* [TASK INSTRUCTIONS]
Your answer should be every line of the records that contains the word "screenshot".

* [ENTRIES SHOWN]
........

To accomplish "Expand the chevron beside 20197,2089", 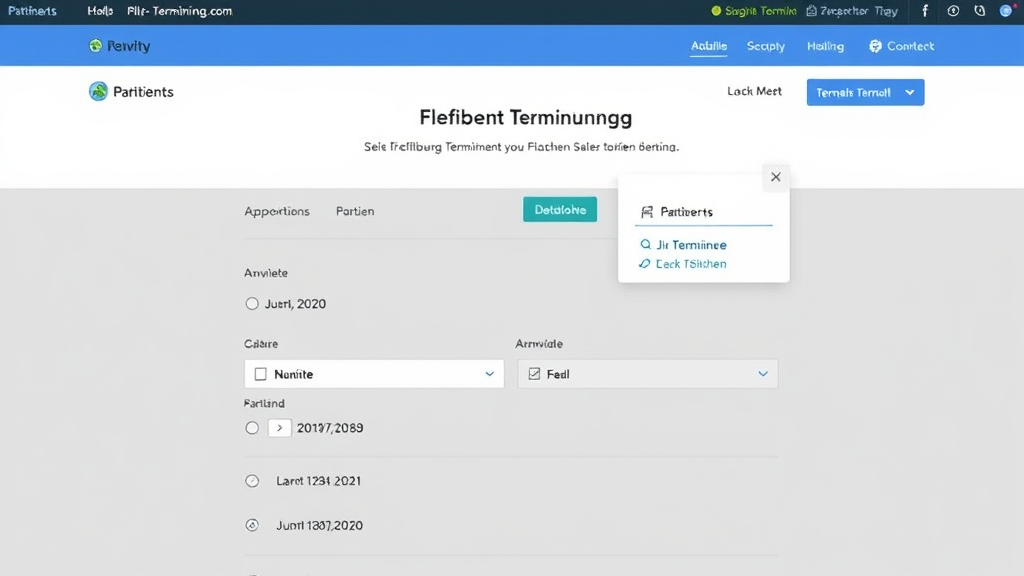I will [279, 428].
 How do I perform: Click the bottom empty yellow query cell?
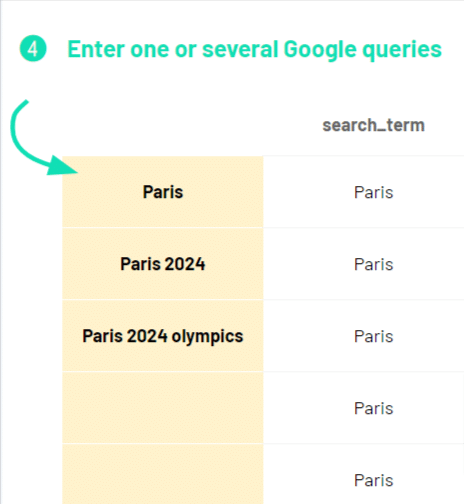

........

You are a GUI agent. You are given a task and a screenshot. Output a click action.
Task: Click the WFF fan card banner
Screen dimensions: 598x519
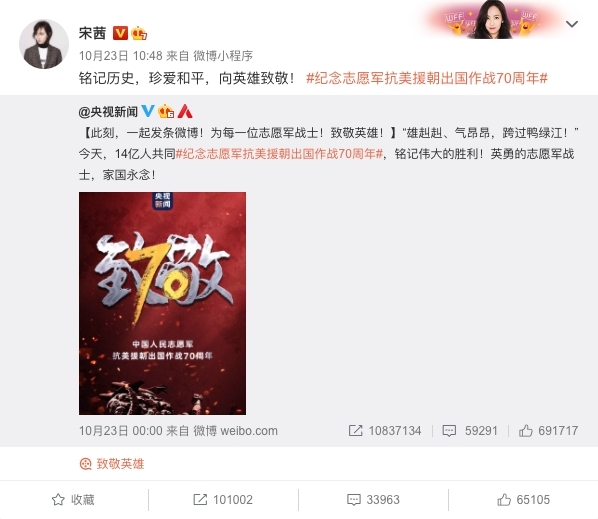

........

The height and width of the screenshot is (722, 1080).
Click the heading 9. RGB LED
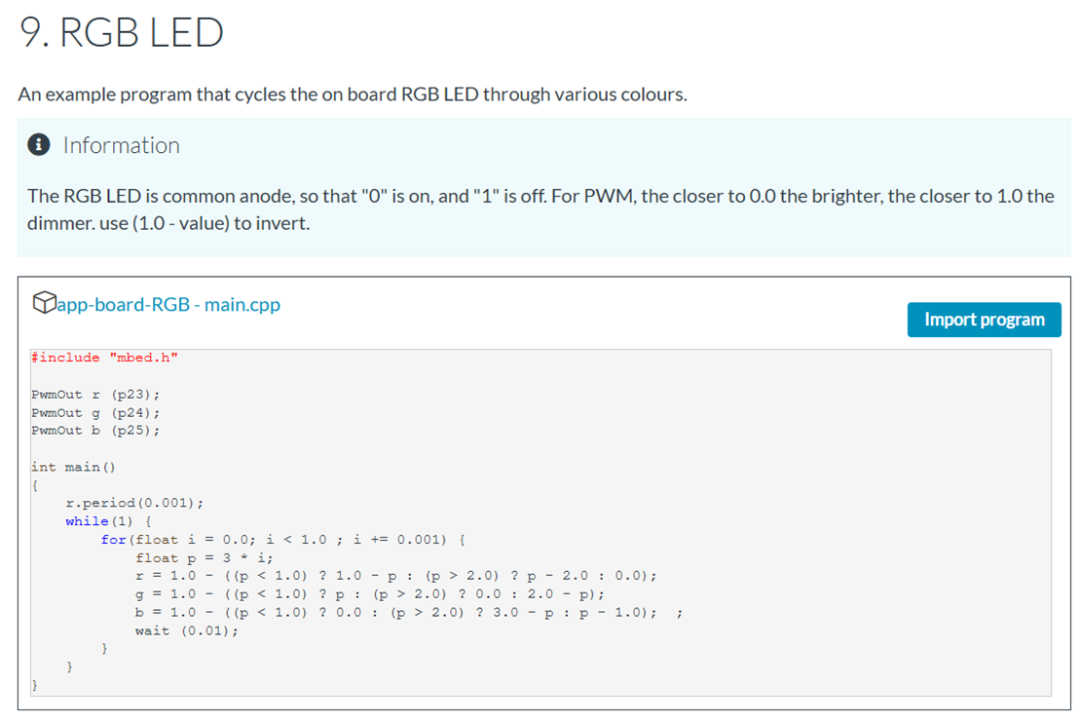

........

* [OUTPUT FOR THIS TASK]
You are a GUI agent. You are given a task and a screenshot. Output a click action.
The height and width of the screenshot is (722, 1080).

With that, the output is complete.